=== Problem to solve ===
Give back the data below exactly, with every line kept the same.
═══ Supplied material
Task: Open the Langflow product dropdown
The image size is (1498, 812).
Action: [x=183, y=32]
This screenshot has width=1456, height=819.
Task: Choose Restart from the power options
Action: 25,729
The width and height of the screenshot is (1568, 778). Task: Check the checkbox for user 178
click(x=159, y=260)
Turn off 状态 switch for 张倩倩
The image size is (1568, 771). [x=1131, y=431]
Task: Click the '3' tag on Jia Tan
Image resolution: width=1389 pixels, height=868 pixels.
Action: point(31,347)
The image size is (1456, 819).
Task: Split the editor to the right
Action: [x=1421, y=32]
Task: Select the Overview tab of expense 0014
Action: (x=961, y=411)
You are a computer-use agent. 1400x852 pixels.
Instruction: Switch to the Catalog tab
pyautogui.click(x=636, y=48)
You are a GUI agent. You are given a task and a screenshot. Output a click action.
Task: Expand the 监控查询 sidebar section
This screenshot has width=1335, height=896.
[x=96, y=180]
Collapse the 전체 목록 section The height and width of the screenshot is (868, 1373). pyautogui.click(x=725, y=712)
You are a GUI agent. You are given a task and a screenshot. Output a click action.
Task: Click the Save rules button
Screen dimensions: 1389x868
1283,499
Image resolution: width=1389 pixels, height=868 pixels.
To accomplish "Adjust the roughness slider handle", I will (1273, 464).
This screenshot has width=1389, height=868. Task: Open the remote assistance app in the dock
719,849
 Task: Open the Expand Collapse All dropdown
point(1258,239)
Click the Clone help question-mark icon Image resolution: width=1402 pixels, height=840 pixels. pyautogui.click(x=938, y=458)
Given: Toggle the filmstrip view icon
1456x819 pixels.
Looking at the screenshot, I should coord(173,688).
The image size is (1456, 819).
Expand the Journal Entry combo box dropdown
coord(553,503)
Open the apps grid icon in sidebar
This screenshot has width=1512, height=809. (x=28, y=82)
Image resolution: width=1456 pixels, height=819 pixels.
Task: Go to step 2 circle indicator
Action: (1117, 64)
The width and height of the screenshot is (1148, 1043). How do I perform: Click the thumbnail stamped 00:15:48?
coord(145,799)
══════
=== Written answer ===
Task: Open the Langflow product dropdown
The image size is (1498, 812).
Action: [x=183, y=32]
This screenshot has width=1456, height=819.
Task: Choose Restart from the power options
Action: 25,729
The width and height of the screenshot is (1568, 778). Task: Check the checkbox for user 178
click(x=159, y=260)
Turn off 状态 switch for 张倩倩
The image size is (1568, 771). [x=1131, y=431]
Task: Click the '3' tag on Jia Tan
Image resolution: width=1389 pixels, height=868 pixels.
Action: point(31,347)
The image size is (1456, 819).
Task: Split the editor to the right
Action: [x=1421, y=32]
Task: Select the Overview tab of expense 0014
Action: (x=961, y=411)
You are a computer-use agent. 1400x852 pixels.
Instruction: Switch to the Catalog tab
pyautogui.click(x=636, y=48)
You are a GUI agent. You are given a task and a screenshot. Output a click action.
Task: Expand the 监控查询 sidebar section
This screenshot has width=1335, height=896.
[x=96, y=180]
Collapse the 전체 목록 section The height and width of the screenshot is (868, 1373). pyautogui.click(x=725, y=712)
You are a GUI agent. You are given a task and a screenshot. Output a click action.
Task: Click the Save rules button
Screen dimensions: 1389x868
1283,499
Image resolution: width=1389 pixels, height=868 pixels.
To accomplish "Adjust the roughness slider handle", I will (1273, 464).
This screenshot has width=1389, height=868. Task: Open the remote assistance app in the dock
719,849
 Task: Open the Expand Collapse All dropdown
point(1258,239)
Click the Clone help question-mark icon Image resolution: width=1402 pixels, height=840 pixels. pyautogui.click(x=938, y=458)
Given: Toggle the filmstrip view icon
1456x819 pixels.
Looking at the screenshot, I should coord(173,688).
The image size is (1456, 819).
Expand the Journal Entry combo box dropdown
coord(553,503)
Open the apps grid icon in sidebar
This screenshot has width=1512, height=809. (x=28, y=82)
Image resolution: width=1456 pixels, height=819 pixels.
Task: Go to step 2 circle indicator
Action: (1117, 64)
The width and height of the screenshot is (1148, 1043). How do I perform: Click the thumbnail stamped 00:15:48?
coord(145,799)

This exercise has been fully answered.